The broader narrative that DOJ seemed to push of Google bullying its way to default exclusivity was challenged during Google’s cross examination of Braddi, which pointed out that it’s entirely normal for parties to start negotiations with extreme offers on either side before reaching an agreement in the middle. According to Braddi, neither Apple nor Google was ever able to get everything it wanted out of the default deals.
DOJ’s direct examination also called attention to the fact that Google partnered with Apple to the tune of billions of dollars despite the fact that Apple’s iOS represented the biggest competitor of Google’s Android operating system. Braddi testified that the default deal places no conditions on how Apple uses the payments it receives from Google and that she is “sure” the payments are used to improve iOS.
It seemed like DOJ pursued this line of questioning to underscore the importance of the default placements to Google; that is, the defaults were so strategically important to Google that it was worth sharing huge sums of money with its main rival in the mobile operating system space.
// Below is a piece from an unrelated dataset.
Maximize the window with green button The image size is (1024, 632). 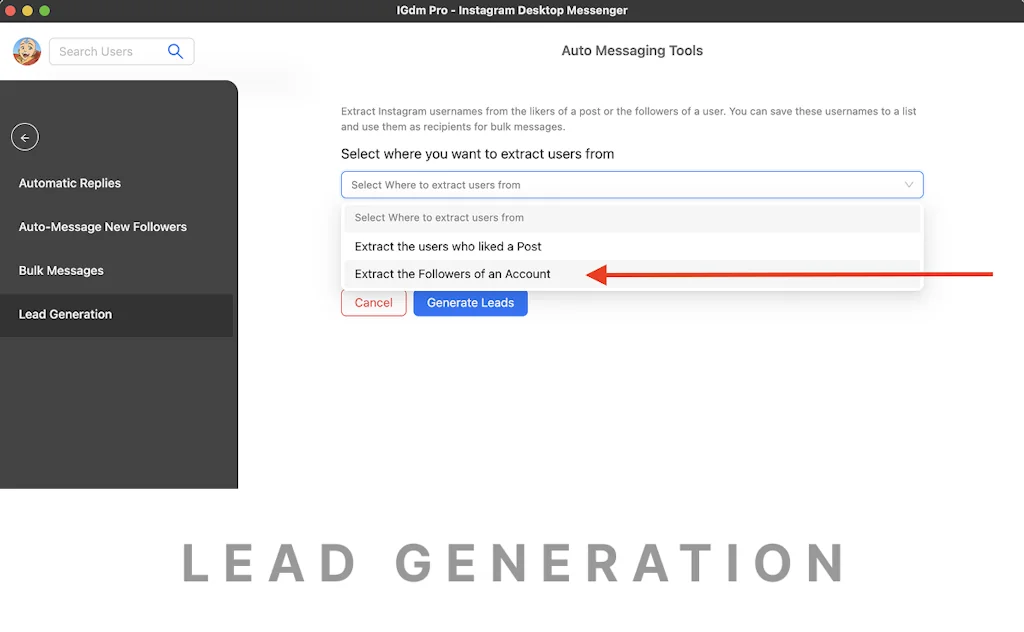pyautogui.click(x=44, y=10)
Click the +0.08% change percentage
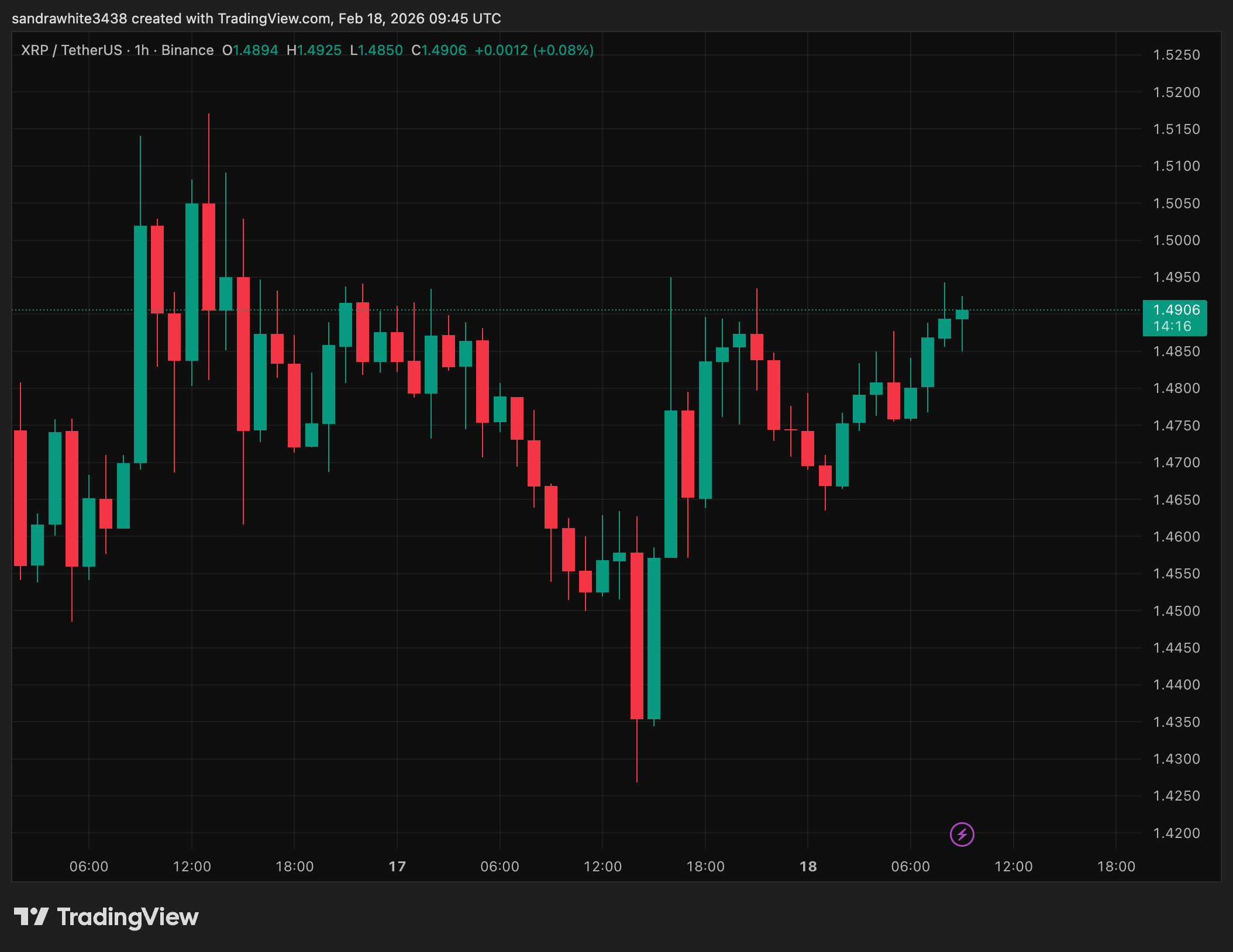1233x952 pixels. pos(563,50)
But it also potentially bears on what I understand to be an open legal question in this case: whether Judge Mehta’s competitive analysis of the default agreements can take into account benefits from outside relevant markets. That is, can Google argue the default agreements are pro-competitive because the agreements have pro-competitive effects in outside markets such as lowering the consumer price of iPhones?
That kind of argument hasn’t really surfaced from Google yet, but Judge Mehta denied the DOJ’s pretrial motion in limine to exclude evidence of purported benefits from outside relevant markets — which means Google can present this kind of evidence if it wants to. (As I mentioned above, I understand it to be an open legal question whether Judge Mehta can actually rely on this kind of evidence in determining whether or not the deals are anti-competitive.) I’ll be paying attention to whether Google presents this kind of evidence once it gets the chance to start presenting its defense in a couple of weeks.
The debate over digital advertising markets continues
Coming into today we had heard multiple witnesses share conflicting views about whether Google’s search advertisements face meaningful competition from other major digital platforms like Facebook and Amazon. Early in the trial, Google advertising executive Jerry Dischler testified about Google’s competition for a “piece of the digital advertising pie.” More recently, Joshua Lowcock, a media agency executive, that search advertisements are “mandatory” for any advertiser. Much of the testimony from these witnesses goes directly to the key question of whether general search text advertising, search advertising, and general search advertising are their own relevant antitrust markets.
This morning, we heard another perspective on that issue from Tracy-Ann Lim, the Chief Media Officer of JPMorgan Chase who oversees various advertising departments at the financial services company. Here was my summary of her testimony on X/Twitter:
That’s all for today. Braddi finished all of her testimony so we’ll hear from a new witness tomorrow morning. The DOJ’s case is winding down, so I expect most of the remaining witnesses before Google begins its defense to be focused on the States’ separate claims about Google’s SA360.
I have not yet been able to read through it closely, but much of the unsealed testimony of Apple executive (and former Google head of search) John Giannandrea was focused on Apple’s development of its own search-related technologies such as Spotlight and search bar suggestions.